Depuis vendredi dernier, les étudiants de l'institut supérieur des sciences de la santé de Bangangté (ISSS) sont plus sereins. En effet, le ministre de l'Enseignement supérieur, Jacques Fame Ndongo, vient de valider le cursus académique de cette institution privée créée en 2001. Cette décision intervient après les conclusions d'une mission d'évaluation conduite par les experts de la Conférence internationale des doyens des facultés de médecine d'expression française, conduite en 2006.
Cette validation administrative, à titre exceptionnel, concerne les formations en sciences de la santé à partir du niveau baccalauréat plus trois jusqu'à baccalauréat plus sept ans. Toutefois, cette reconnaissance n'est valable que pour les promotions à partir de l'année académique 2002/2003. Les étudiants des deux premières promotions (2000/2001 et 2001/2002) quant à eux devront à nouveau se faire évaluer. Dans le détail, alors que la première cuvée de médecins devra passer un examen clinique, la deuxième devra y rajouter les évaluations finales. Ces promotions étant soumises à la soutenance d'une thèse devant un jury international. Pour ce qui est de la filière Pharmacie de la période concernée, la soutenance d'une thèse devant un jury international est le passage obligatoire pour avoir un diplôme valide.

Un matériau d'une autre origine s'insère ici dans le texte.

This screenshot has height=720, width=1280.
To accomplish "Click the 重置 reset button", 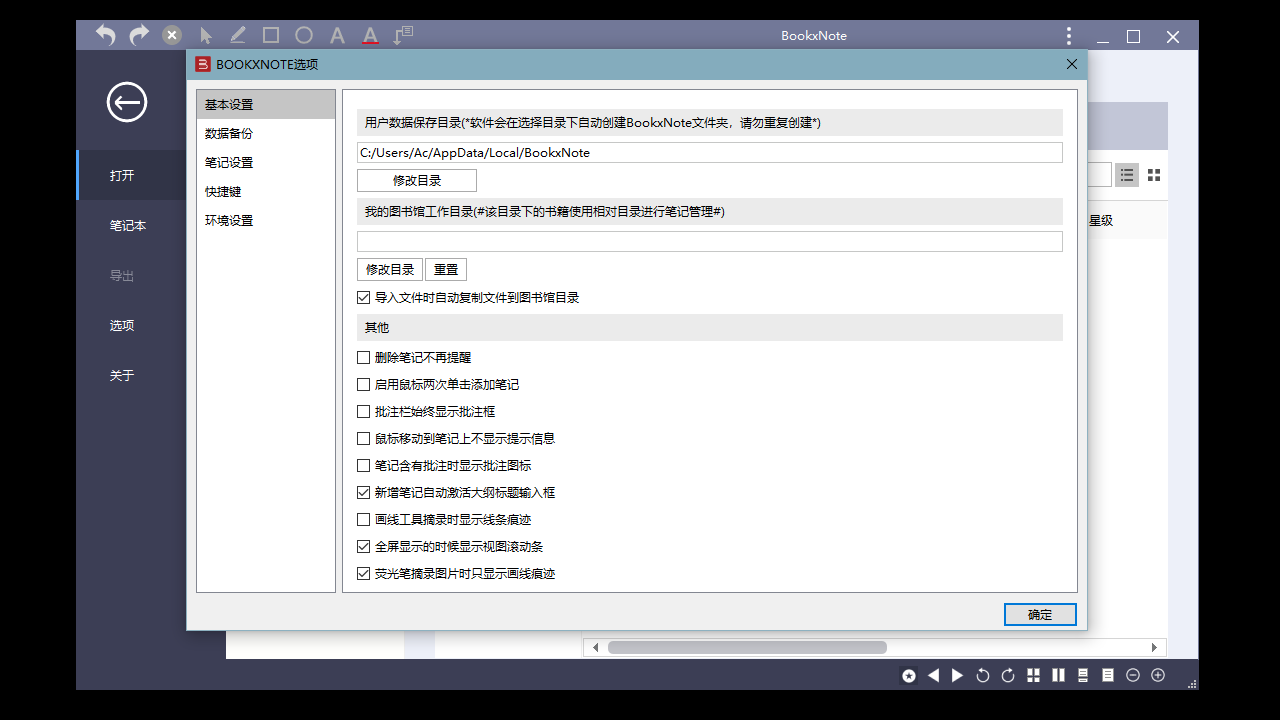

Par ailleurs, toutes ces évaluations doivent obtenir le quitus de la Faculté de médecine et de sciences biomédicales (FMSB) de l'Université de Yaoundé I. Les évaluations et les stages des étudiants de l'ISSS, actuellement inscrits aux niveaux 4, 5 et 6 seront alignés, jusqu'à la fin de la formation sur le programme de la FMSB. Pour les pharmaciens, les évaluations et l'organisation des stages seront établies en fonction d'une convention de partenariat signée entre l'ISSS et la FMSB.